The first is "Worst Case Scenario": In the absolute worst case, one 2k resistor with 5% will be either 2.1k or 1.9k. One resistor of 1k 5% will be 1.05k or 0.95k, added together this comes to either 2.1k or 1.9k. So in the worst case, in series, a bunch of resistors with the same tollerance will always retain their tollerance over the total value and be just as good as one big one.
The other important number is the law of large numbers. If you have 1000 resistors that have an ideal target value and are specified with an absolute maximum error of 5%, of course it's very likely that quite a few of those will be very close to the target value and that the number of resistors with too high a value is about as high as the number with a lower value. The production process for components like resistors falls under a natural statistical process, so it's extremely likely the resulting resistors in a large batch across multiple productions yield what is called a gaussian curve. Such a curve is symetrical around the "desired" value and the manufacturer will try to get that "desired" value to be the value he sells the resistors as, for statistical yield reasons. So you can make an assumption that if you buy 100 resistors, you too get a gaussian distribution. Actually, that may not be the exact case, with resistors a large enough number may have to be 10's of thousands to get a real gaussian distribution. But the assumption is more valid than that all will be off by the worst case in the same direction (all with -5%, or all with +5%)

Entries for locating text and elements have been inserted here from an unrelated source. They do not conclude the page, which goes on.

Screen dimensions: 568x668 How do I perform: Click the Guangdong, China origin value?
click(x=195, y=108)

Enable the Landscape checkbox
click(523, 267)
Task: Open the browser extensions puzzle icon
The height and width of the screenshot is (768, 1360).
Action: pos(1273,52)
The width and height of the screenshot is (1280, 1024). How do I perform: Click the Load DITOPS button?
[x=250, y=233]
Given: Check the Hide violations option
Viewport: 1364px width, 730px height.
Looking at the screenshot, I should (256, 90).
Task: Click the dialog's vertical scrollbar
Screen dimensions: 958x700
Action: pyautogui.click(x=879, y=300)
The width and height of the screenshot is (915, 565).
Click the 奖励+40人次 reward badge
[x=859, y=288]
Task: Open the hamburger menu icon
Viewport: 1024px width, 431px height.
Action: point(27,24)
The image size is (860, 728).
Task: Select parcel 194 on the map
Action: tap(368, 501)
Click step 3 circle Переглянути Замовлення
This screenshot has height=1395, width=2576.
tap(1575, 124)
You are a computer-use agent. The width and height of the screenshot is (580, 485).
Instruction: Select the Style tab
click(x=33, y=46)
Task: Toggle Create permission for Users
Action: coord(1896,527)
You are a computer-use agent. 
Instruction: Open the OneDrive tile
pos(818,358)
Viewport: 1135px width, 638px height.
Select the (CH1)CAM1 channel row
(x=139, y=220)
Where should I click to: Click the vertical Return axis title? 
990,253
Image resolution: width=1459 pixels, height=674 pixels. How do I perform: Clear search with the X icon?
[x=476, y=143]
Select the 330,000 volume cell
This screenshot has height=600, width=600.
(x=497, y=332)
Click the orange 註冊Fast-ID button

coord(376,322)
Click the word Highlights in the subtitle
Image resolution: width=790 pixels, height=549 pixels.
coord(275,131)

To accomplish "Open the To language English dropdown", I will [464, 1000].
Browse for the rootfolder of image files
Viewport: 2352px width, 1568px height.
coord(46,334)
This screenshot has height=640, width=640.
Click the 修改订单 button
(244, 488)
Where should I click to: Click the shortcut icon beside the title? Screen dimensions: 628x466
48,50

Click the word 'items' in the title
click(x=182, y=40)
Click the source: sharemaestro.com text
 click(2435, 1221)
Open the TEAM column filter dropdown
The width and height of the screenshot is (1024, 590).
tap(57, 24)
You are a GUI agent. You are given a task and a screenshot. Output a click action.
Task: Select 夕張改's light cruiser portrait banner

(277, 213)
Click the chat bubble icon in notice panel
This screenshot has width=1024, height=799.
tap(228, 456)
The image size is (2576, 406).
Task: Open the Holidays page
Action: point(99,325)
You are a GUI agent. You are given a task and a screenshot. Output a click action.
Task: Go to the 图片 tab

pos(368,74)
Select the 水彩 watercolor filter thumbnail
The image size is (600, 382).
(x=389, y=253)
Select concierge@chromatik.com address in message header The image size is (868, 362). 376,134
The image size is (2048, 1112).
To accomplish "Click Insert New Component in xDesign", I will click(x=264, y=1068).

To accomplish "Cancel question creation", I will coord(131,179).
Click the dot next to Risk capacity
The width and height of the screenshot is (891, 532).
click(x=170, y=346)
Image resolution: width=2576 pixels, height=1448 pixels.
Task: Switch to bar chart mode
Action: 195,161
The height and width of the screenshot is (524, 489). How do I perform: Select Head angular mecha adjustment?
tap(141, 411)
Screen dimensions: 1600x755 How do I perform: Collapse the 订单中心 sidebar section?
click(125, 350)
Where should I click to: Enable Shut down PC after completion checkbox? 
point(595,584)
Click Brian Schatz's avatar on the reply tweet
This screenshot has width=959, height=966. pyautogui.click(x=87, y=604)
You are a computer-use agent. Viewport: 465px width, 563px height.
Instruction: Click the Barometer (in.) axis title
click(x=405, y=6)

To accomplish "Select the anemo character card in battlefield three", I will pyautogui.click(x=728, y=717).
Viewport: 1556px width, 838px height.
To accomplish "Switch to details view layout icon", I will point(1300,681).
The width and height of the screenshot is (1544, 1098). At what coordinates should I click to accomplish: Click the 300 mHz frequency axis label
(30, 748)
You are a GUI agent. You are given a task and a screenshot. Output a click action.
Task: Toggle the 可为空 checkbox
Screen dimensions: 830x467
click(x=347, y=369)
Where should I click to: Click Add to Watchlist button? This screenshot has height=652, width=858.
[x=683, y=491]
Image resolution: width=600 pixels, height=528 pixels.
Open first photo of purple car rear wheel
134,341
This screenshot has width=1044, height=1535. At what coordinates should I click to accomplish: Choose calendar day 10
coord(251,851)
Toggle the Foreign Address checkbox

That's all well and nice, but what does it mean? It means that if you have 10 resistors of 200 Ohms at 5% in series, it's reasonably likely that one will be 201 Ohm, another 199 Ohm, another will be 204 Ohm, yet another will be 191 Ohm, etc etc, and all those "too low" and "too high" values compensate each other and it becomes, suddenly, a big 2k chain with a much better accuracy, through the law of large numbers.
Again, this is only in the specific case of the same value resistors in series. While different values in series are also likely to become more accurate on average, the degree to which this happens or how likely it is, is hard to express correctly without knowing the exact use-case and exact-values.
So, it is, at the least, not at all harmful to place many resistors of same value in series, and usually it gives a much better result. Combine that with the fact that manufacturing a huge amount of boards with just 3 different components is much cheaper than with 30 different components and you often see designs with only 1k and 10k (or maybe 100 Ohm and 100k as well)resistos in cheap, high-volume-production trinkets, where any other value is a combination of the two.